Tasks to carry out =
a: Summarize the passage on parallel-mode INSERT in two sentences.
b: Write a continuation of the passage on parallel-mode INSERT, starting right after its final sentence.
START Given passage
An INSERT modifies data, so according to the original comment, then
it's not feasible to use parallel mode, because the command tries to
modify data ("We can't do this in a standalone backend, or if the
command will try to modify any data ...").
Except now we need to use parallel-mode for "INSERT with parallel
SELECT", and INSERT is a command that modifies data.
So isn't the comment change actually needed?


>
> 5.
> + (IsModifySupportedInParallelMode(parse->commandType) &&
> + is_parallel_possible_for_modify(parse))) &&
>
> I think it would be better if we move the check
> IsModifySupportedInParallelMode inside
> is_parallel_possible_for_modify.

The reason it is done outside of is_parallel_possible_for_modify() is
to avoid the function overhead of calling
is_parallel_possible_for_modify() for SELECT statements, only to
return without doing anything. Note also that
IsModifySupportedInParallelMode() is an inline function.
END Given passage
START Dataset content
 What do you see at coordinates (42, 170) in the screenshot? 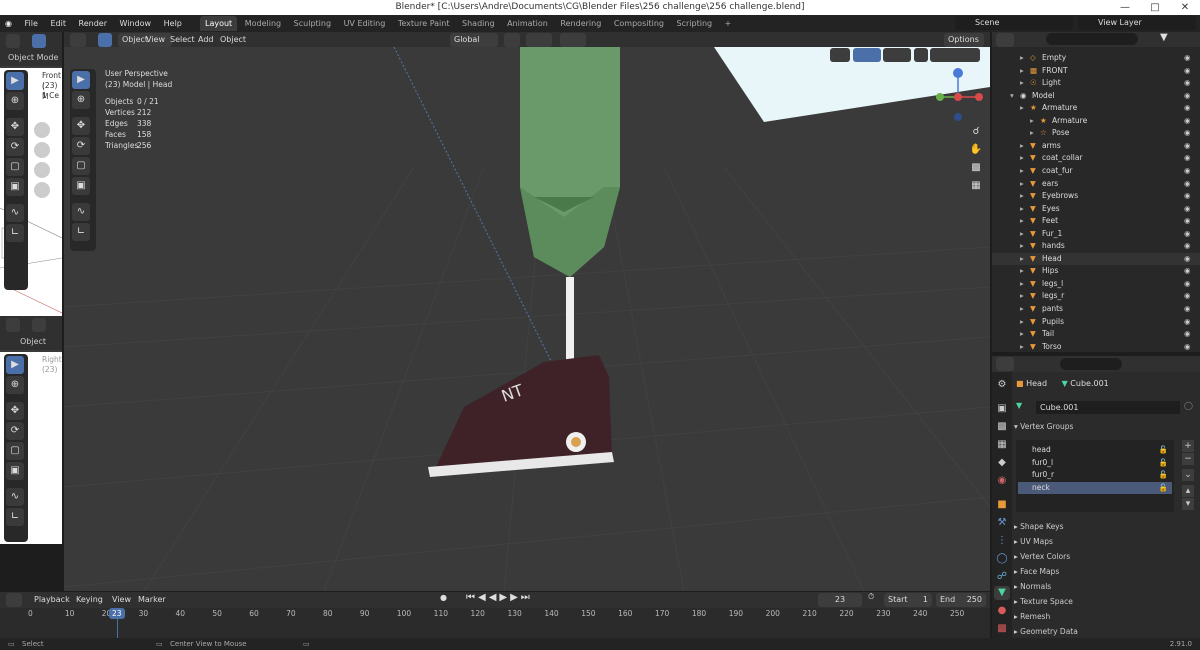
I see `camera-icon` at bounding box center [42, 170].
END Dataset content
START Dataset content
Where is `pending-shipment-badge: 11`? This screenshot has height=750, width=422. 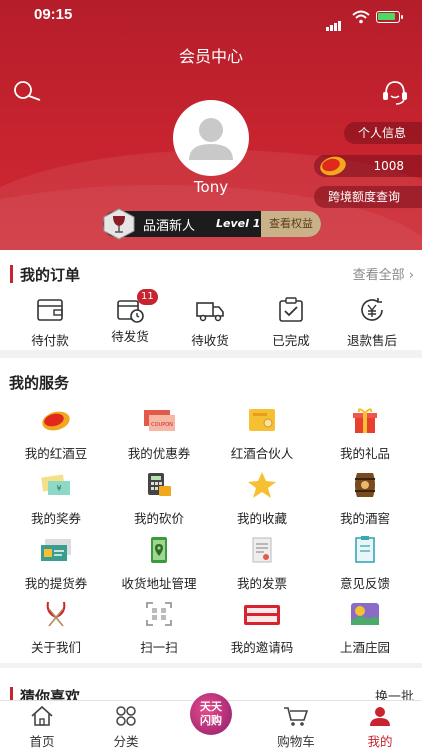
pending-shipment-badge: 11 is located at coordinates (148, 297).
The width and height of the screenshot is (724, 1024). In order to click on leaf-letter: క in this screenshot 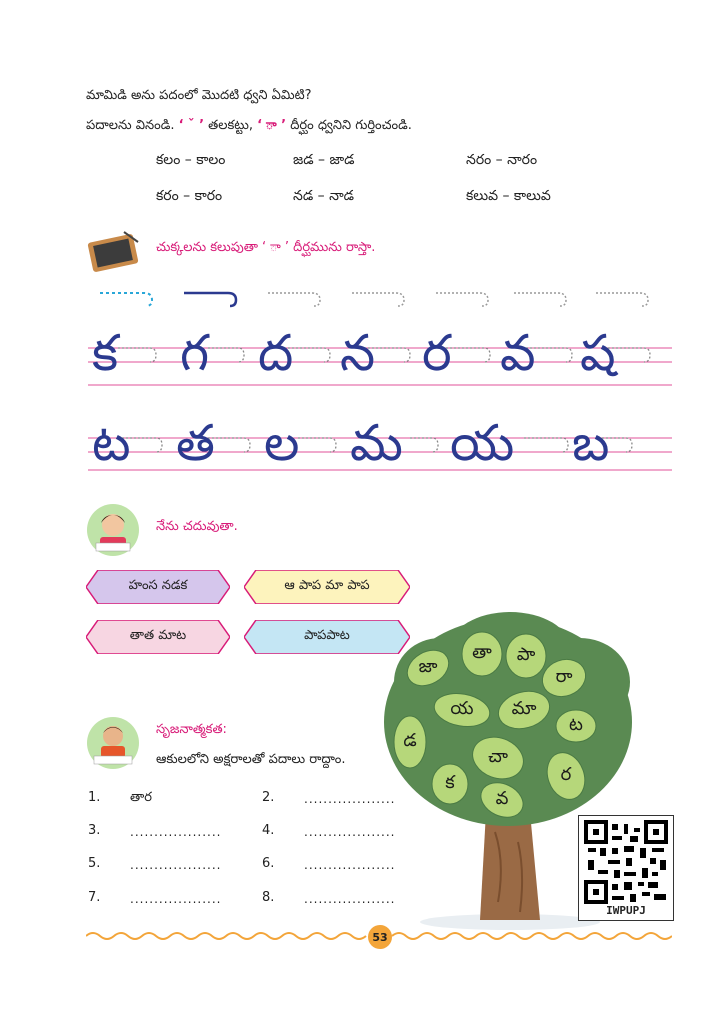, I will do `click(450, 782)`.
END Dataset content
Expected results =
a: Because an INSERT modifies data and parallel mode is now needed for "INSERT with parallel SELECT," the writer argues that the original comment ruling out parallel mode for data-modifying commands no longer holds, so the comment change is actually needed. In response to a suggestion to move the IsModifySupportedInParallelMode check inside is_parallel_possible_for_modify, the writer explains that the check sits outside to avoid the overhead of calling that function for SELECT statements only to return without doing anything, and notes that IsModifySupportedInParallelMode() is an inline function.

b:
>Also, it might be better to name this
> function as is_parallel_allowed_for_modify.

I do tend to think that in this case "possible" is better than "allowed".
Only the "parallel_dml" GUC test is checking for something that is "allowed".
The other two checks are checking for things that determine whether
parallel-mode is even "possible".

>
> 6.
> @@ -260,6 +265,21 @@ set_plan_references(PlannerInfo *root, Plan *plan)
>   */
>   add_rtes_to_flat_rtable(root, false);
>
> + /*
> + * If modifying a partitioned table, add its parallel-safety-checked
> + * partitions too to glob->relationOids, to register them as plan
> + * dependencies. This is only really needed in the case of a parallel
> + * plan, so that if parallel-unsafe properties are subsequently defined
> + * on the partitions, the cached parallel plan will be invalidated and
> + * a non-parallel plan will be generated.
> + */
> + if (IsModifySupportedInParallelMode(root->parse->commandType))
> + {
> + if (glob->partitionOids != NIL && glob->parallelModeNeeded)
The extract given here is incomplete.